• _Required work_
1. List every source the Southwest Airlines passage cites in parentheses.
2. According to the Southwest Airlines passage, how much aid has Southwest received from the government?
3. Return the part of the Southwest Airlines passage starting at "In response to" and ending at "cost-cutting, and liquidity.", copied word for word.
--- START OF Selected excerpt ---
In response to the plight of the aviation sector, the government stepped in to provide $50 billion in care packages to all airlines. As part of the package, Southwest has received $3.2 billion in aid from the government, two-thirds of which does not have to be paid back and rest is an extremely low-interest loan (NY Times). Like all other players, Southwest is currently just focused on revenue generation, cost-cutting, and liquidity.

In order to adapt to the current scenario, Southwest has decided to deliberately cap capacities on its flights by 40%, suspending food and beverages, changing the boarding process to groups of just ten passengers at a time, and mandating the use of face masks. These measures should soothe the traveler’s social distancing concerns(Enterprise Record). In an attempt to generate more revenue and capitalize on ultra-low fuel prices the airline has announced a summer sale offering single and round-trip fares of $39 and $78. These fares are available to popular neighboring summer destinations such as Hawaii and Puerto Rico as well as popular US destinations. (Travel Pulse)
--- END OF Selected excerpt ---
--- START OF Entries supplied ---
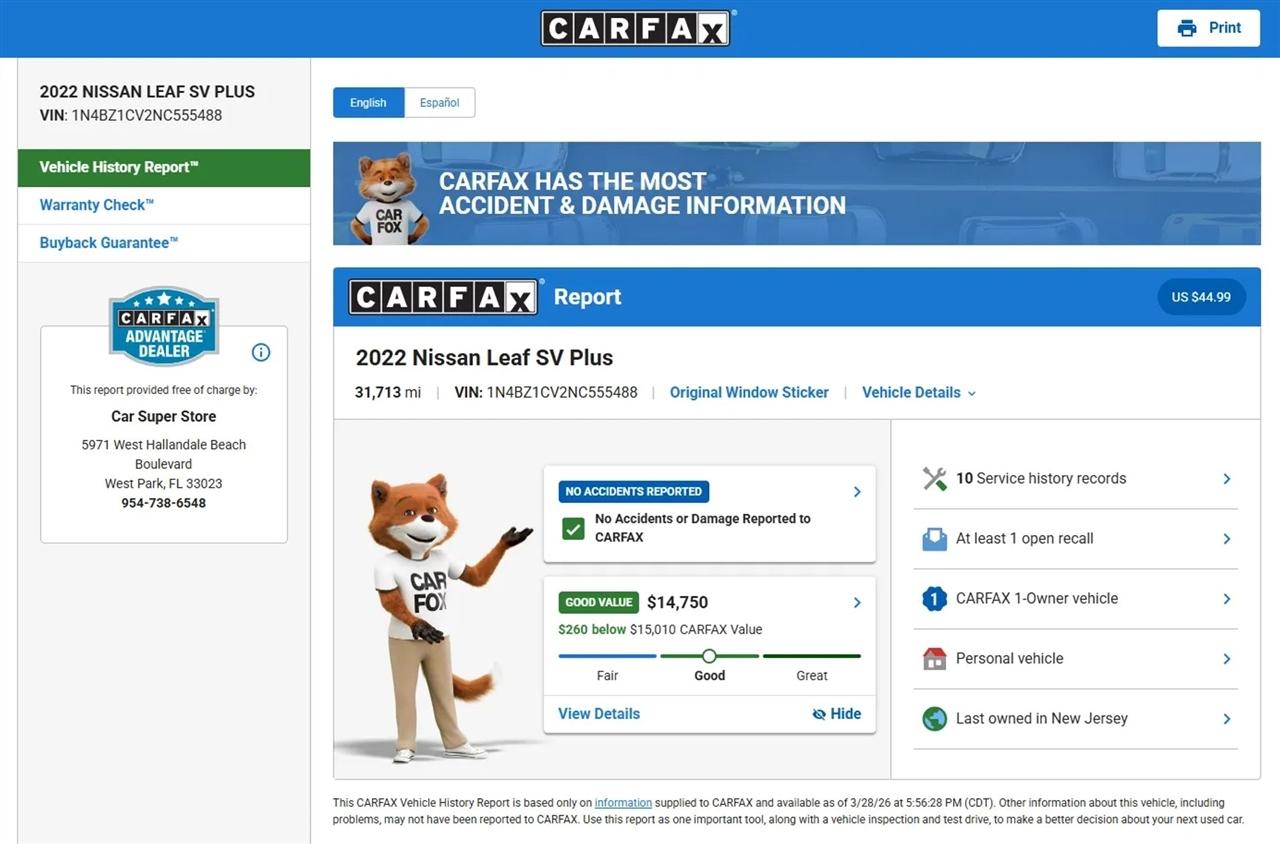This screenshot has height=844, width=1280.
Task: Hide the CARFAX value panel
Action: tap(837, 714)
--- END OF Entries supplied ---
--- START OF Entries supplied ---
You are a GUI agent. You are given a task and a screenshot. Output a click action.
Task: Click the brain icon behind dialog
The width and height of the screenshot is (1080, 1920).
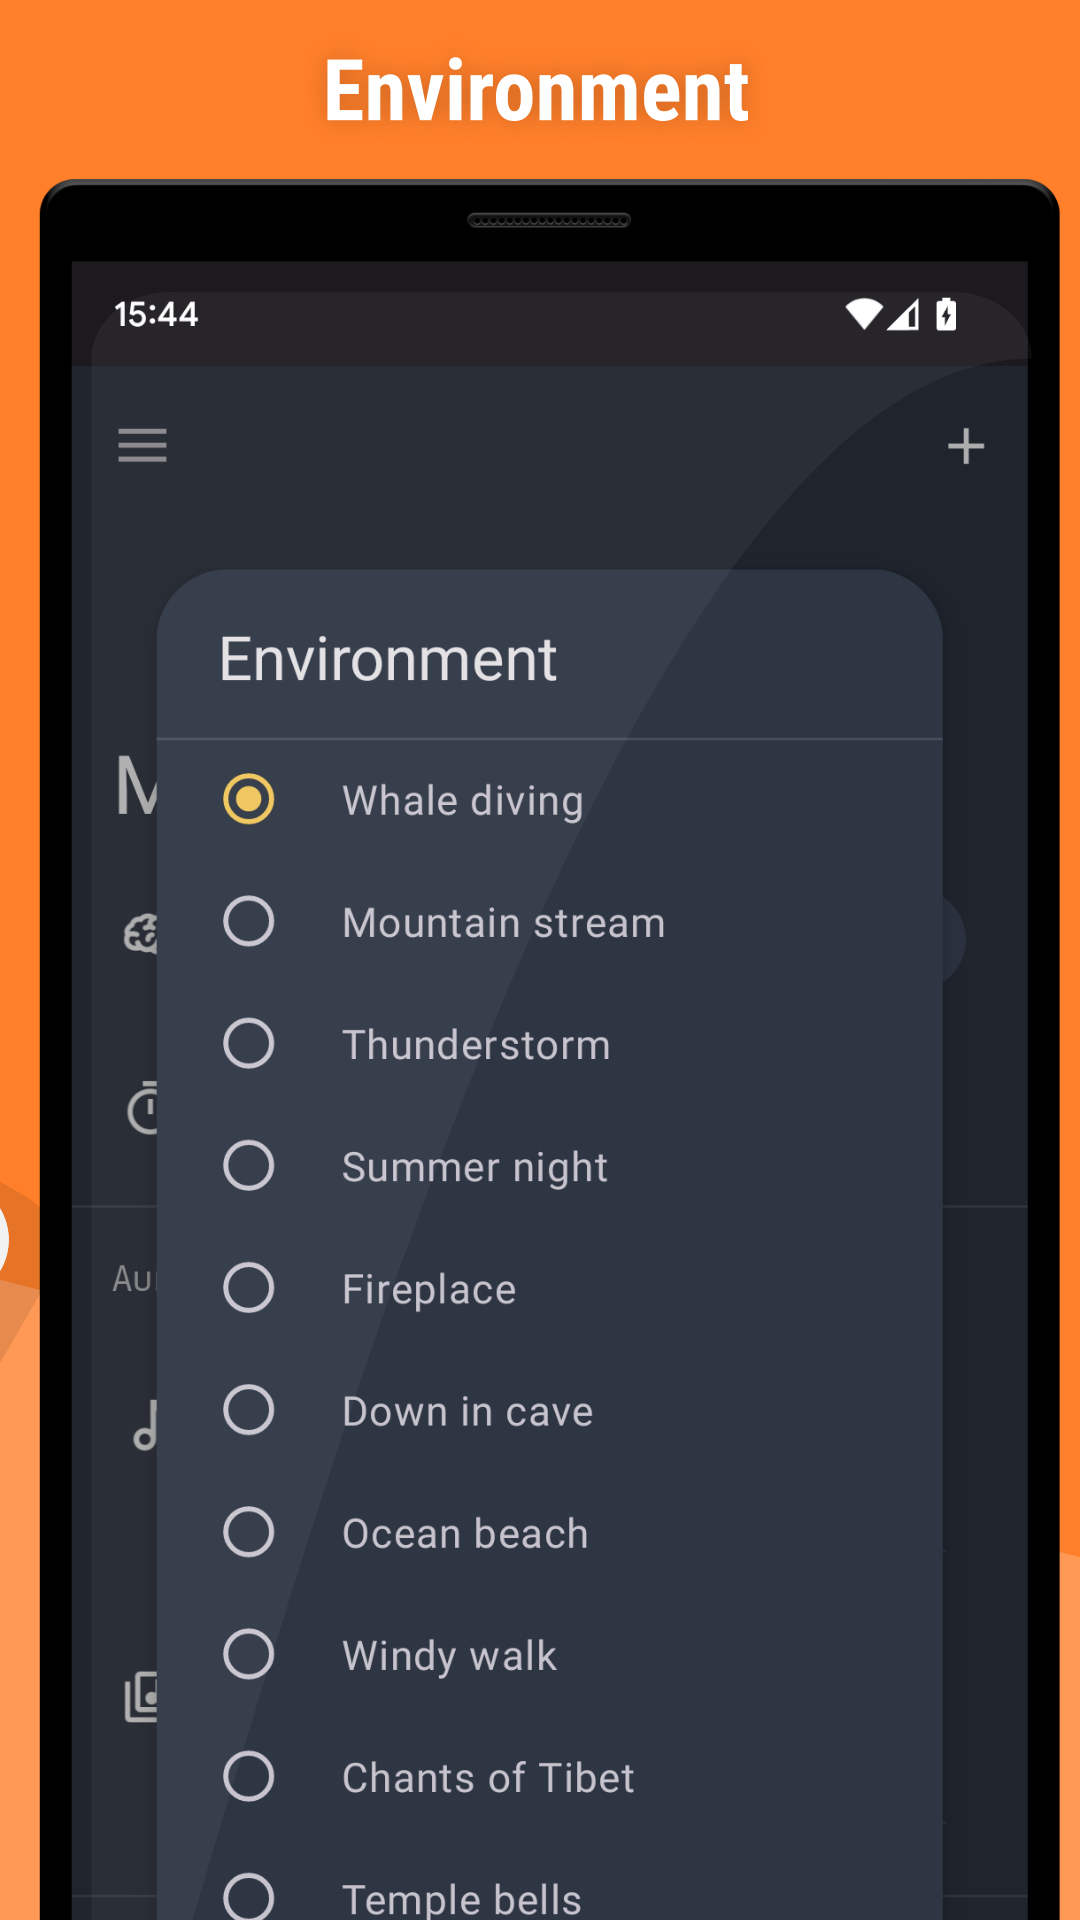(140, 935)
--- END OF Entries supplied ---
• _Answer set_
1.
NY Times
Enterprise Record
Travel Pulse

2. $3.2 billion

3.
In response to the plight of the aviation sector, the government stepped in to provide $50 billion in care packages to all airlines. As part of the package, Southwest has received $3.2 billion in aid from the government, two-thirds of which does not have to be paid back and rest is an extremely low-interest loan (NY Times). Like all other players, Southwest is currently just focused on revenue generation, cost-cutting, and liquidity.